## Exercise goal:
If a line of the records contains the string "will", copy it out.

## Data:
--- START ---

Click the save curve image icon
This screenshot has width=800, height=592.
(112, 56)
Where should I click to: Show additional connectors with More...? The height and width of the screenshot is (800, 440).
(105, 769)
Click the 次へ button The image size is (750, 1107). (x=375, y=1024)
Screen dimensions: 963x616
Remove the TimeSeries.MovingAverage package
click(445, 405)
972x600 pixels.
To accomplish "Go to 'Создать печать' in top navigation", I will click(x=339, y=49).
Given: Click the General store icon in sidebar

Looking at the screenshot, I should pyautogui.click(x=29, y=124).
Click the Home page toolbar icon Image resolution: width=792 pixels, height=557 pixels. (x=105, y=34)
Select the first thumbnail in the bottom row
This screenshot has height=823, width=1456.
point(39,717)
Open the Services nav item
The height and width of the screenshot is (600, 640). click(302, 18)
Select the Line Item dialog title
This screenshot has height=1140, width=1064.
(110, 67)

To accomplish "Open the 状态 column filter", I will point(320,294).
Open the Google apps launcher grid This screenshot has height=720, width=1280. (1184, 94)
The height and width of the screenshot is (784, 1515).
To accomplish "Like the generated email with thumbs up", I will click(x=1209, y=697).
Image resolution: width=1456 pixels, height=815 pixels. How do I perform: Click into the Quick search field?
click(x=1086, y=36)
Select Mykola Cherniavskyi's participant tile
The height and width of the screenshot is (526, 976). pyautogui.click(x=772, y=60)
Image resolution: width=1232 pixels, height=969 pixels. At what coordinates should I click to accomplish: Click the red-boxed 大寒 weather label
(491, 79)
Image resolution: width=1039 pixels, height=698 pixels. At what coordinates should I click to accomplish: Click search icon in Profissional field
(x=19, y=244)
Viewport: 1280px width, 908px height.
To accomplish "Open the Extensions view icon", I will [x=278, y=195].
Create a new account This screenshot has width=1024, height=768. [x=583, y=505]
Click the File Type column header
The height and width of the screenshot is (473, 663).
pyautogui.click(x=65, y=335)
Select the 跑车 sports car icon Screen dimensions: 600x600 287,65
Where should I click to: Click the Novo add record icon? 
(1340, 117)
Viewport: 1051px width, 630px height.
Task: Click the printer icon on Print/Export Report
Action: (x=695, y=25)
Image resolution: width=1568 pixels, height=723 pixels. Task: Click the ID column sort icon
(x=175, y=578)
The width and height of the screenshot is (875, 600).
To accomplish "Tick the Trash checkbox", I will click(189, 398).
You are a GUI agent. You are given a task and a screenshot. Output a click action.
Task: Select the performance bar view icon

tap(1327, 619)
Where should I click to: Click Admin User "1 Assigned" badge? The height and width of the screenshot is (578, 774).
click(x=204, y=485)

--- END ---

## Solved problem:
To accomplish "Go to 'Создать печать' in top navigation", I will click(x=339, y=49).
To accomplish "Open the 状态 column filter", I will point(320,294).
To accomplish "Like the generated email with thumbs up", I will click(x=1209, y=697).
To accomplish "Open the Extensions view icon", I will [x=278, y=195].
To accomplish "Tick the Trash checkbox", I will click(189, 398).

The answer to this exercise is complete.